Masih Terpinggirkan, Kiper Ketiga Persib Ikuti Jejak Shahar Ginanjar?

Penjaga gawang muda M. Aqil Savik menjadi kiper ketiga Persib Bandung pada kompetisi kasta tertinggi sepak bola Indonesia Liga 1 2018 yang baru saja berakhir.

Aqil Savik jarang mendapatkan kesempatan sebagai kiper utama. Ia kalah bersaing dengan Deden Natshir dan I Made Wirawan di bawah mistar gawang Maung Bandung.

Kiper bertinggi 186 cm itu lebih sering tampil untuk Timnas Indonesia U-19 ketimbang bermain untuk tim senior Persib Bandung. Pada gelaran Liga 1 2018, ia sama sekali tidak merasakan menit bermain di bawah asuhan pelatih Mario Gomez.

Meskipun begitu, Aqil Savik tetap menegaskan komitmennya bersama Persib Bandung. Ia bertekad memberikan kontribusi lebih besar kepada tim kebanggan masyarakat Kota Kembang pada kompetisi musim depan.
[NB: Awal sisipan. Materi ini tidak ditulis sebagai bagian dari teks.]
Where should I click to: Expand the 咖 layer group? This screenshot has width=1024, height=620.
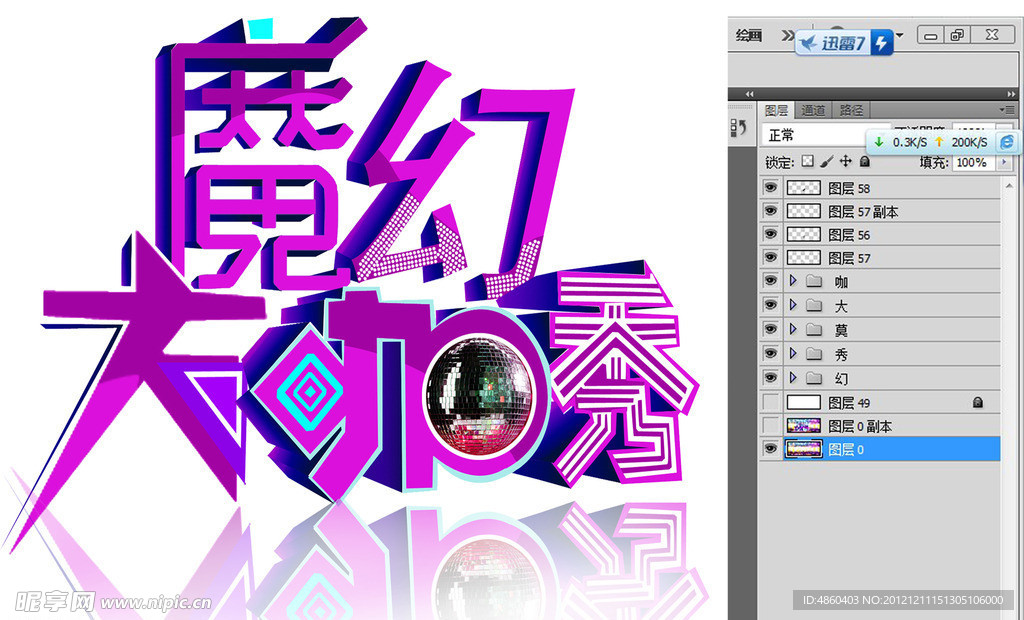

“Insya Allah untuk tahun depan Aqil ingin berkontribusi lebih besar lagi untuk tim. Intinya tetap optimis, kerja  keras  dan terus berlatih,” ujar penjaga gawang berusia 19 tahun itu dikutip dari situs resmi klub Persib Bandung, Minggu (16/12/18).
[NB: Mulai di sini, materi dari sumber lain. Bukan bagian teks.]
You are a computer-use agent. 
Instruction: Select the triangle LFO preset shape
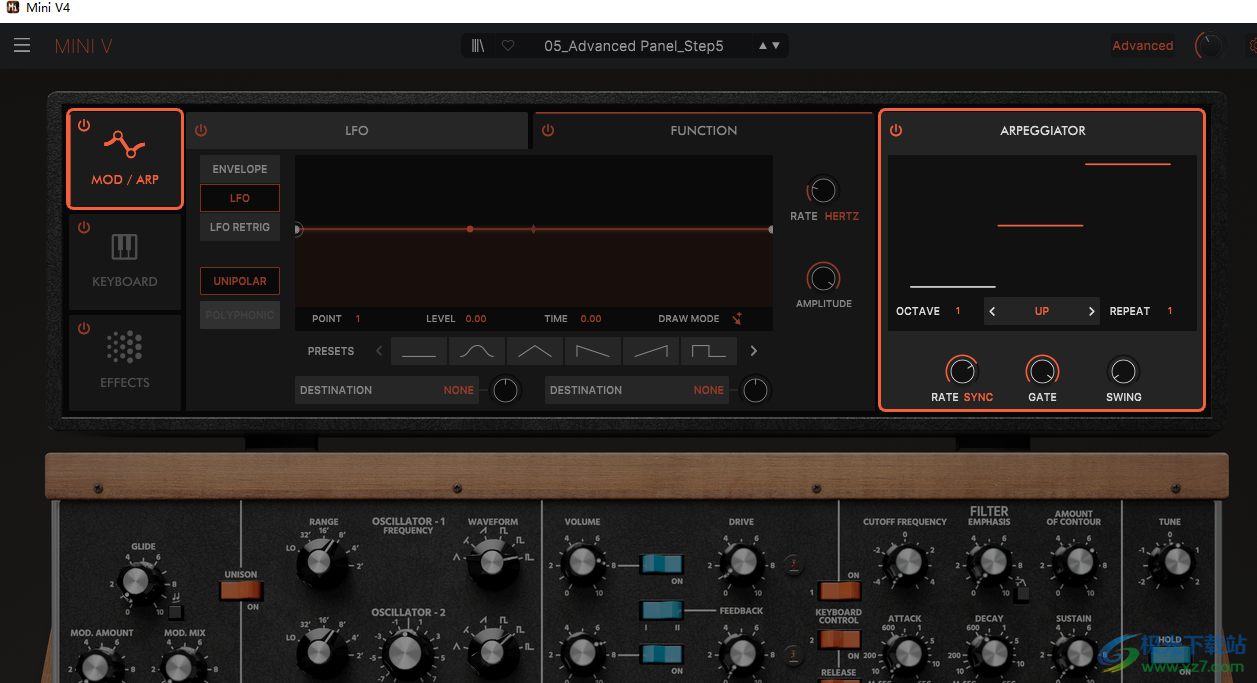tap(535, 351)
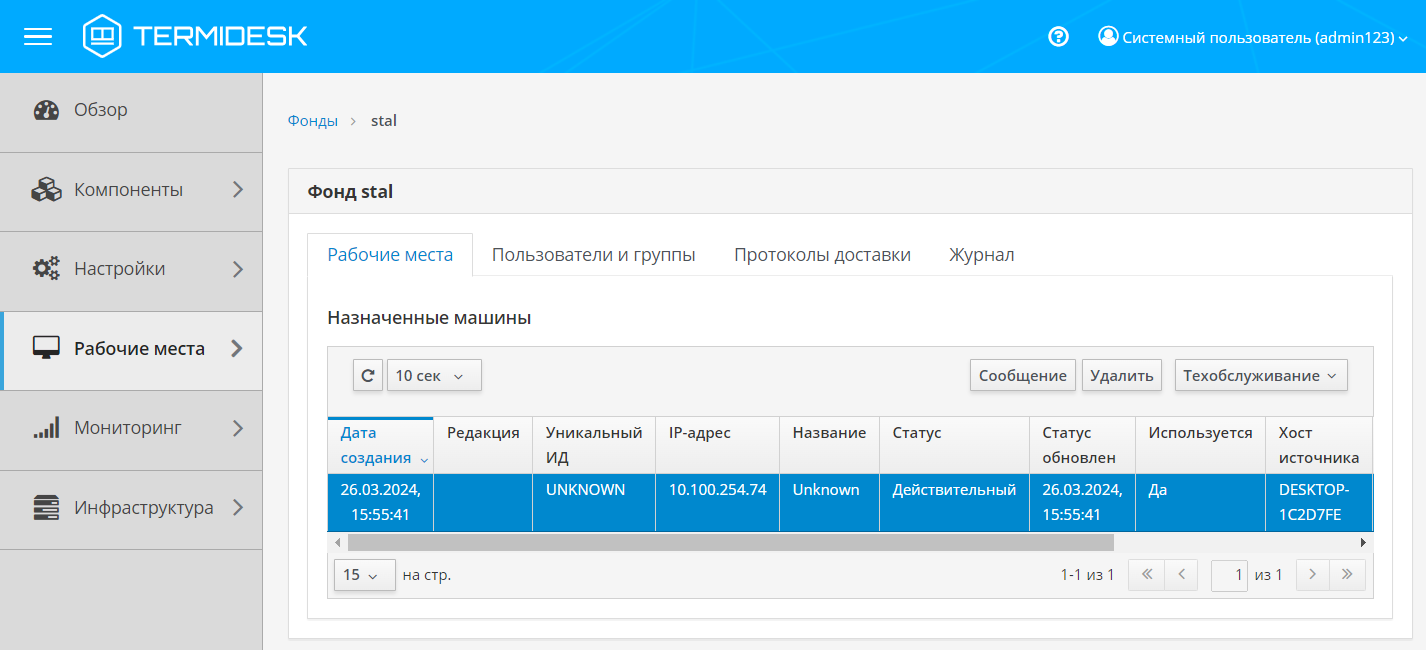
Task: Open the hamburger navigation menu
Action: [38, 37]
Aqil Savik tetap bersyukur masih menjadi bagian dari tim Persib Bandung. Kiper binaan Diklat Persib ini mengaku banyak mendapatkan ilmu ketika berlatih dengan para seniornya.

“Yang pasti, banyak pelajaran dan pengalaman yang bisa Aqil petik di sini. Tetap fokus dan tetap semangat karena perjalanan masih sangat panjang,” tambahnya.

Aqil Savik masih sangat muda. Wajar apabila ia belum mendapatkan kesempatan bermain bersama skuat utama Persib Bandung.

Rekan setim Egy Maulana Vikri di Timnas Indonesia U-19 ini berpeluang naik kelas musim depan mengingat I Made Wirawan yang mulai menua. Usia penjaga gawang asal Bali tersebut yang telah menginjak 37 tahun dan tidak dapat dipungkiri berdampak terhadap performanya di bawah mistar gawang.

Di sisi lain, Aqil Savik sebenarnya dapat memilih hengkang dari Persib Bandung untuk mencari kesempatan dan tantangan baru. Hal tersebut telah dibuktikan oleh Shahar Ginanjar.

Dirumorkan ke Persib, Penyerang Brasil ini Bikin Bobotoh Gigit Jari
Selepas meninggalkan Persib Bandung pada tahun 2015, karier Shahar Ginanjar kian menanjak. Ketika bergabung dengan Mitra Kukar, ia pernah merebut gelar Piala Jenderal Sudirman 2016.

Terakhir, Shahar Ginanjar ikut membawa Persija Jakarta meraih juara Liga 1 2018. Prestasi mengkilap tersebut tidak lepas dari keberanian Shahar Ginanjar untuk hijrah dari Persib Bandung.